___ AVAILABLE DATA ___

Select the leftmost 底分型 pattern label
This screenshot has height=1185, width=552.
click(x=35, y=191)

___
___ AVAILABLE DATA ___

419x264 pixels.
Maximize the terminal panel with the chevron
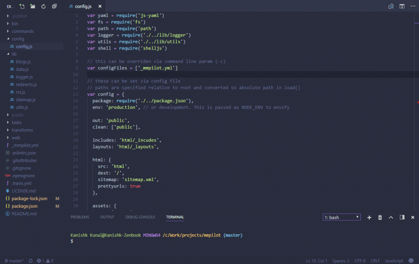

___

▶ [YOUR INSTRUCTIONS]: Please give back, exactly as it stands above, the stretch from the line with "419x264 pixels." through the line with "Maximize the terminal panel with the chevron", and no line outside it.

▶ [ANSWER TO THIS EXERCISE]:
419x264 pixels.
Maximize the terminal panel with the chevron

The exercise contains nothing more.